The frustrating part is that I want to already know it. I’m impatient. I want clarity without the learning curve. I want confidence before I’ve earned it. But of course, it doesn’t work like that. Growth is often uncomfortable because it forces you to confront the gap between where you are and where you want to be. When you look too far ahead, the distance can feel overwhelming. You start wondering, How am I ever going to get there?
But then I remind myself that a few years ago, where I am today probably would have felt just as intimidating. If I could have seen everything that would need to happen to get here, I might have been overwhelmed by that too. Yet somehow, by taking one step at a time, learning as I went, making mistakes, adjusting, and staying consistent, I got here anyway.

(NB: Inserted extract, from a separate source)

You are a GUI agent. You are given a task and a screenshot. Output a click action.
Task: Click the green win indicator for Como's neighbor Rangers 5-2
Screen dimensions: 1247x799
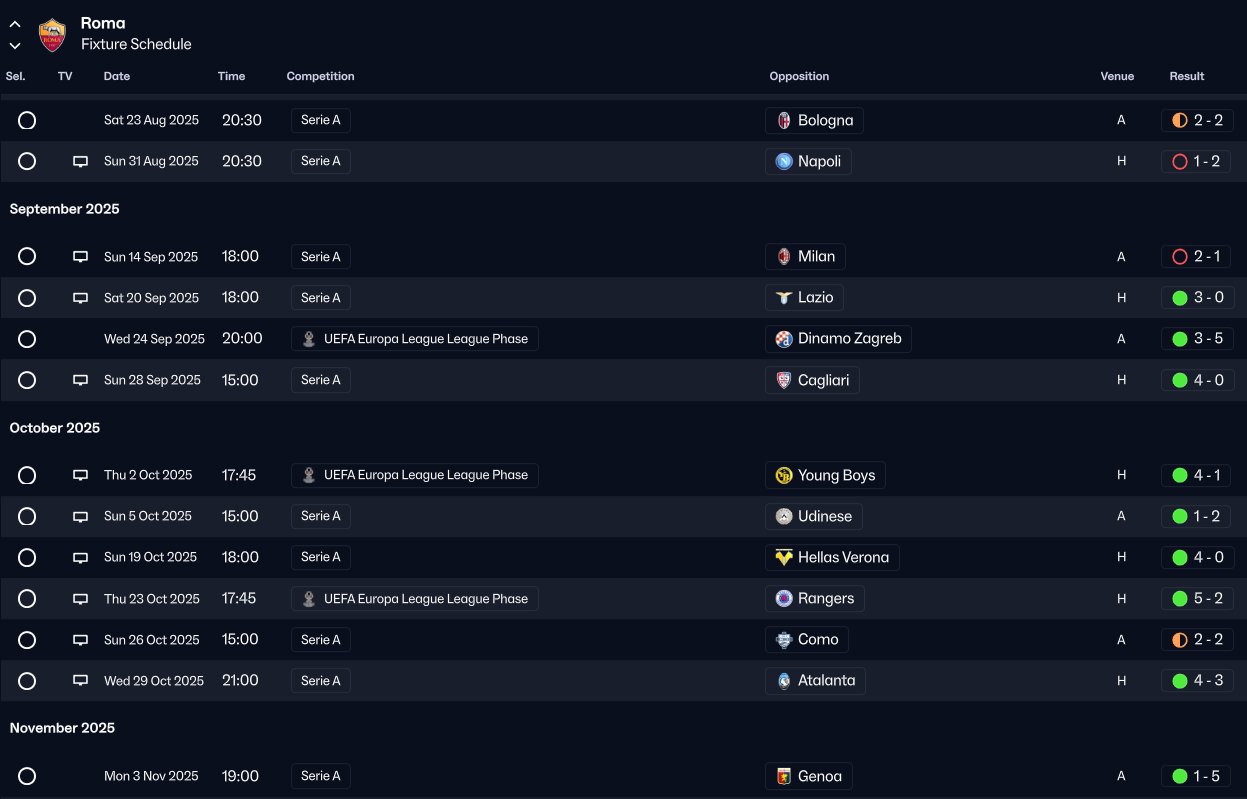click(x=1179, y=599)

The version of me I want to become feels far away because I’m looking at the destination instead of the path. The reality is that when I eventually get there, it will simply become the next starting point. There will be another challenge, another level to grow into, another horizon to aim for. So instead of worrying about how I’m going to make the entire journey, I just need to focus on the next step in front of me. Keep learning. Stay consistent. Trust that if I keep moving in the direction I care about, I’ll end up somewhere that makes sense, even if it isn’t exactly what I originally pictured.
Next week, Georgia joins the business, and I can already feel that it’s going to be a turning point. Not because everything will suddenly become easier, but because it represents a commitment to the next phase. A step forward. A decision to build something bigger than I could build alone. I know there will be moments that feel uncomfortable, even painful at times. I’m stepping well outside my comfort zone. But I also trust that it will be worth it.

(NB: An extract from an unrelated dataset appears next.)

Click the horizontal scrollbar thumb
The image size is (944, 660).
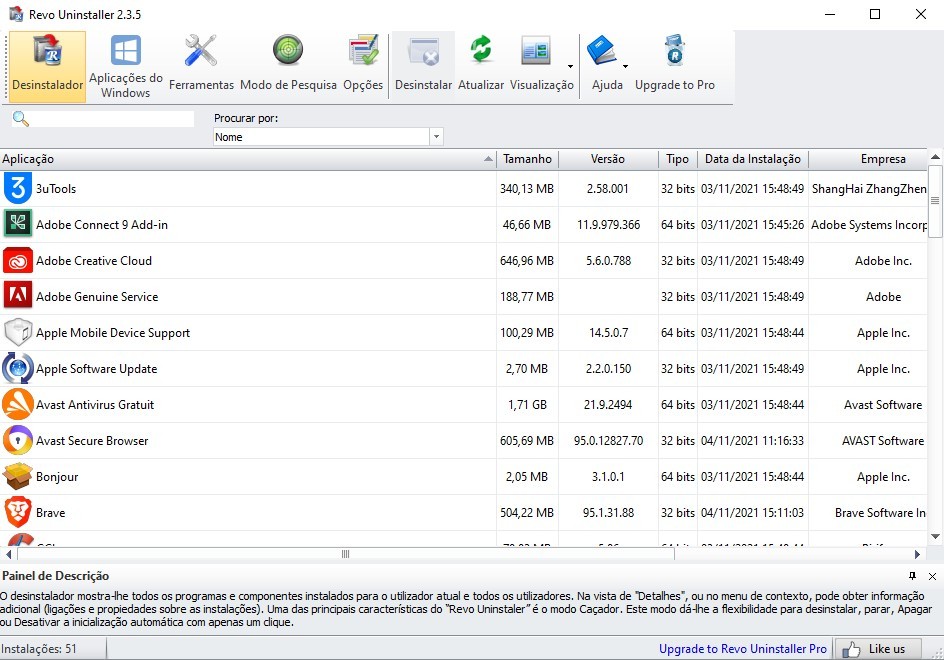345,554
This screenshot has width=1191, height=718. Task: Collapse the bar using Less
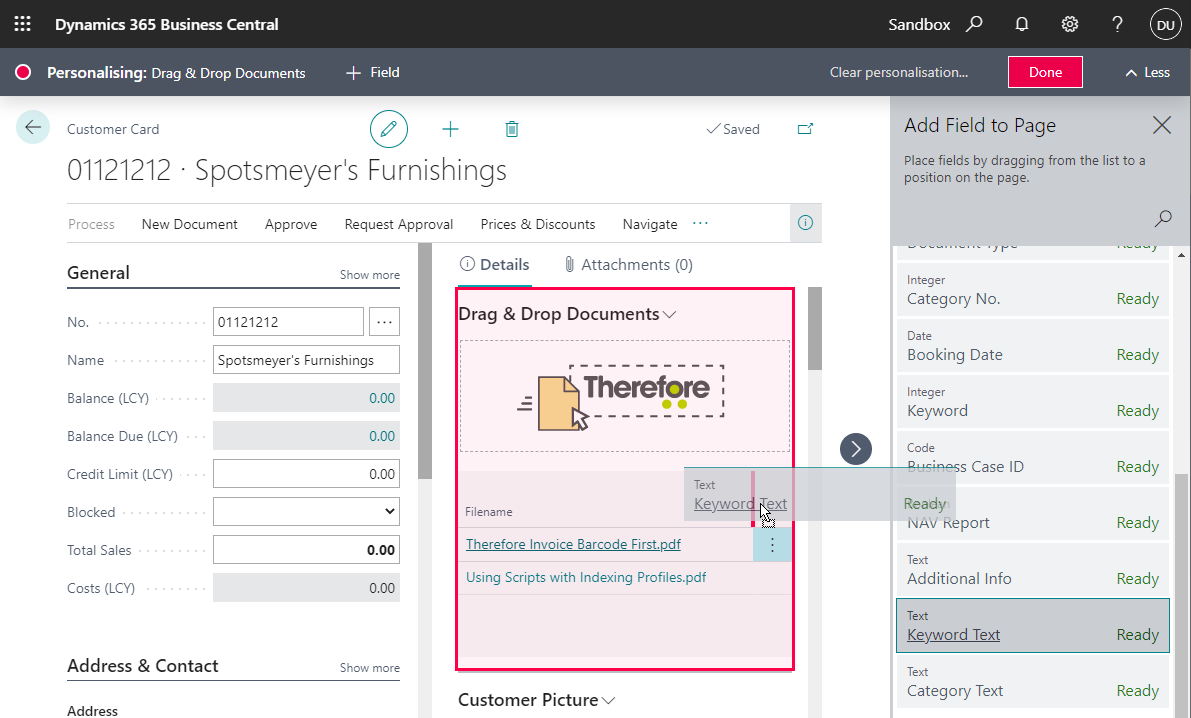click(1147, 72)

What’s interesting is that all of this has forced me to think much more deeply about what I actually want from the business. It has sharpened my focus on the value I want to create, the problems I want to solve, and the people I want to serve. When I first started, I honestly didn’t know. I didn’t know whether I wanted it to remain a one-adviser firm or grow into something much bigger. I didn’t have a clear picture of what my long-term goals really were. I was focused on getting started and figuring things out as I went.

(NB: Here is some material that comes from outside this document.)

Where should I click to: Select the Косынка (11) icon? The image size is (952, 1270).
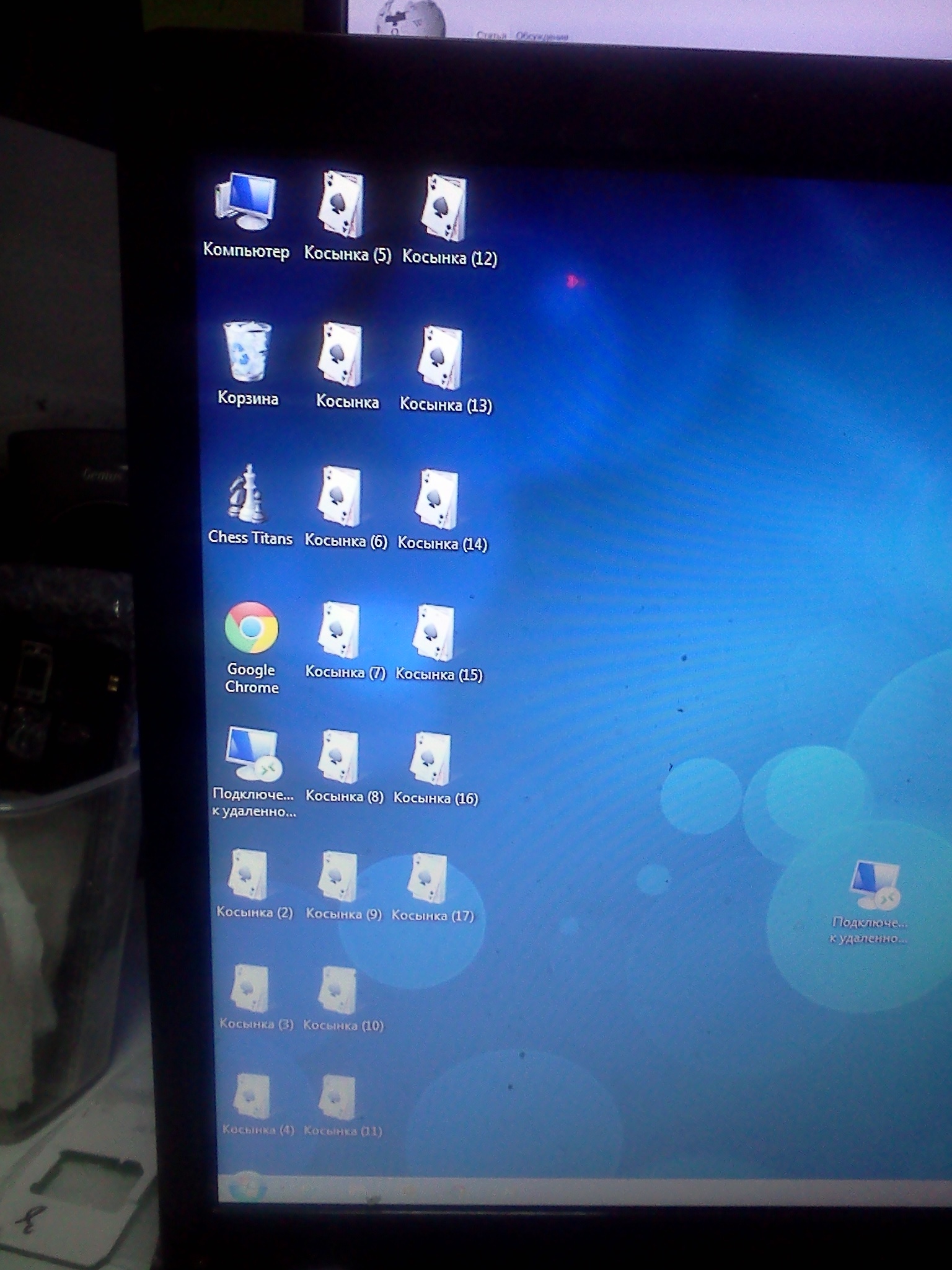[x=342, y=1105]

But over time, clarity has started to emerge. I’ve met more people, heard more stories, and seen firsthand how many individuals are facing the same challenges, often without knowing where to turn for help. The more conversations I’ve had, the more I’ve realised that the need is far greater than I originally understood, and that there are meaningful ways to make a real difference if you’re willing to commit yourself to solving those problems.
At the same time, something else has begun to shift. That restless, uneasy feeling I couldn’t quite explain for months has started to fade, replaced by something calmer and more defined: direction, and a sense that things are beginning to align.
I still don’t have all the answers, and I don’t think you ever fully do. But I’m clearer now on who I want to help and the problems I want to solve. And that clarity has a pull to it. It changes how you show up. It makes the early mornings easier, the late nights more purposeful, and the work feel more connected to something real.